Collected data:
((
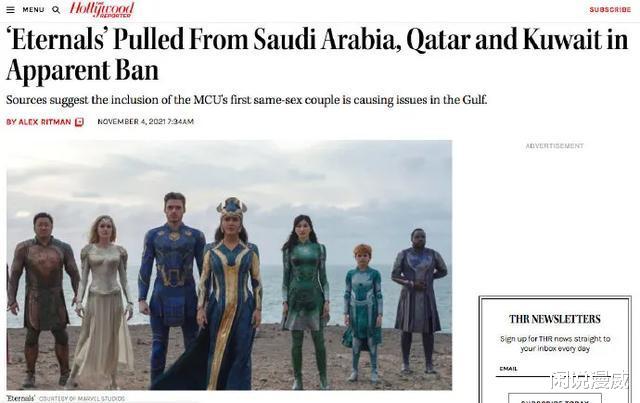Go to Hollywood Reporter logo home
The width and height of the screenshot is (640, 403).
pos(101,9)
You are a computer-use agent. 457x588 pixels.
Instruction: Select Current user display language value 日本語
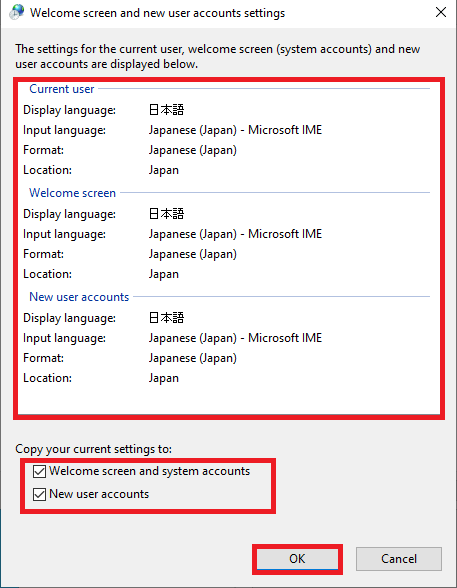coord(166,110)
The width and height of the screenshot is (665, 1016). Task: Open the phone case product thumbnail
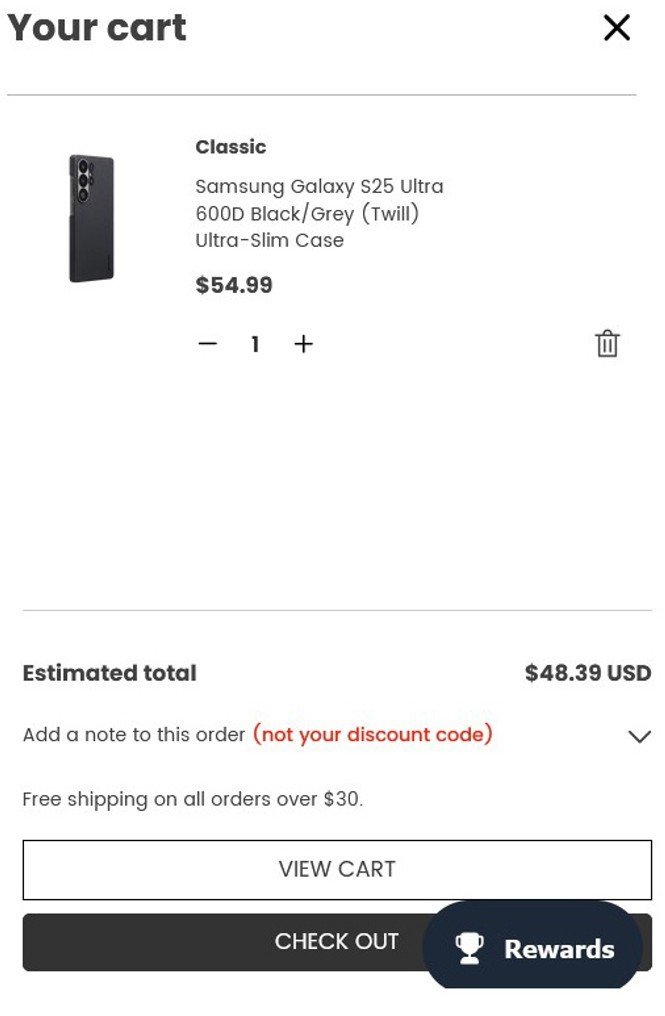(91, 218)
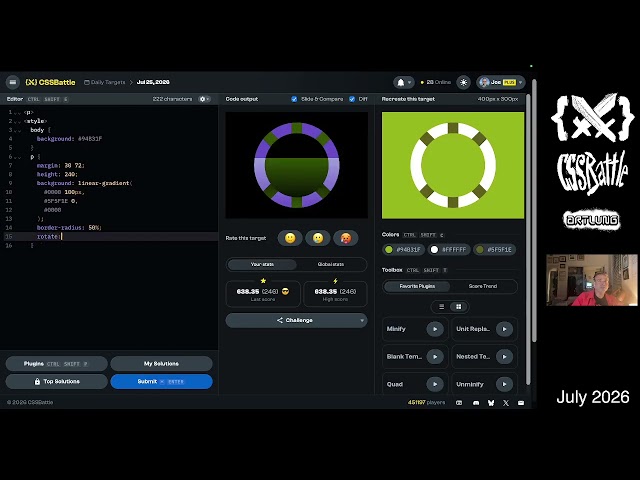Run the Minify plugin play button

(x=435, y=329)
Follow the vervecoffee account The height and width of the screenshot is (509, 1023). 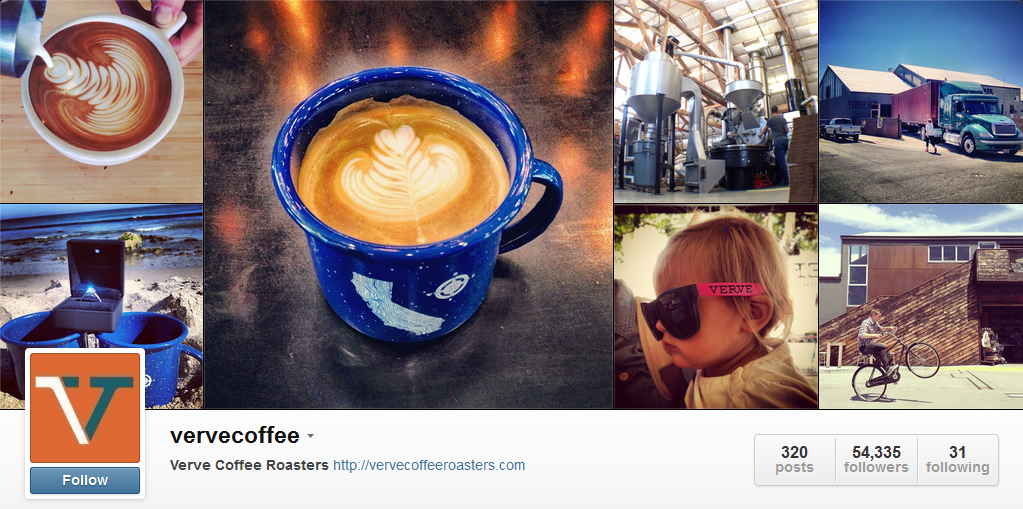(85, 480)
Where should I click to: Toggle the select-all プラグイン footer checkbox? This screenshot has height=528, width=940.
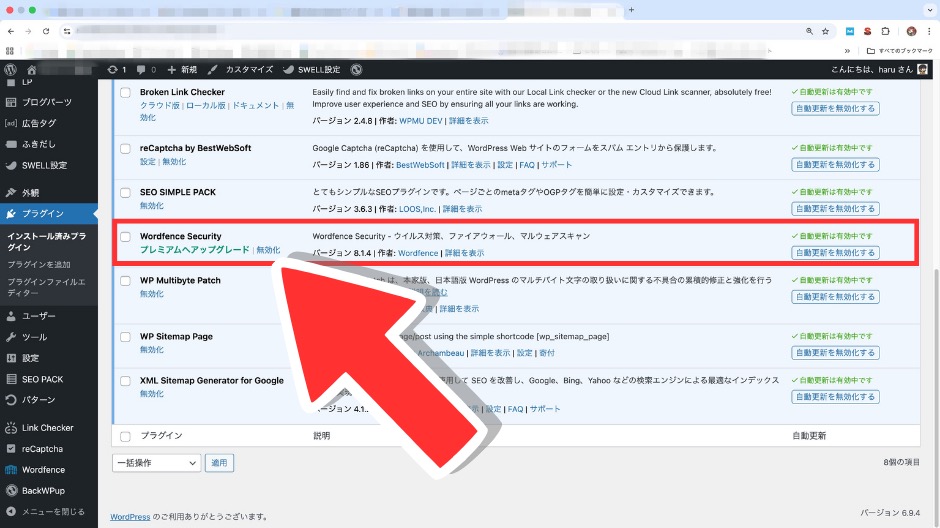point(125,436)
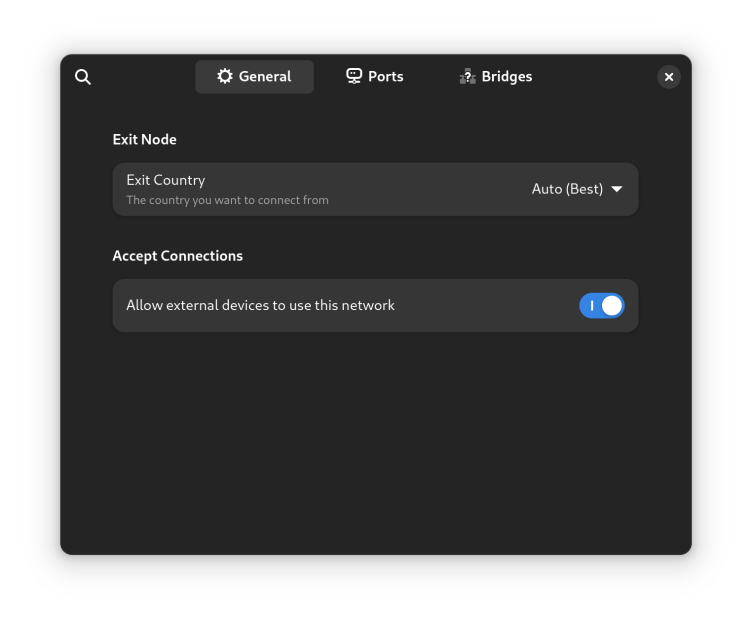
))
→ **Task statement**:
Find the line with "Where should I". Return it and each line after it through the end of the data, exactly, without pictures.

→ **Solution for this task**:
Where should I click to: Toggle the select-all プラグイン footer checkbox? This screenshot has height=528, width=940.
point(125,436)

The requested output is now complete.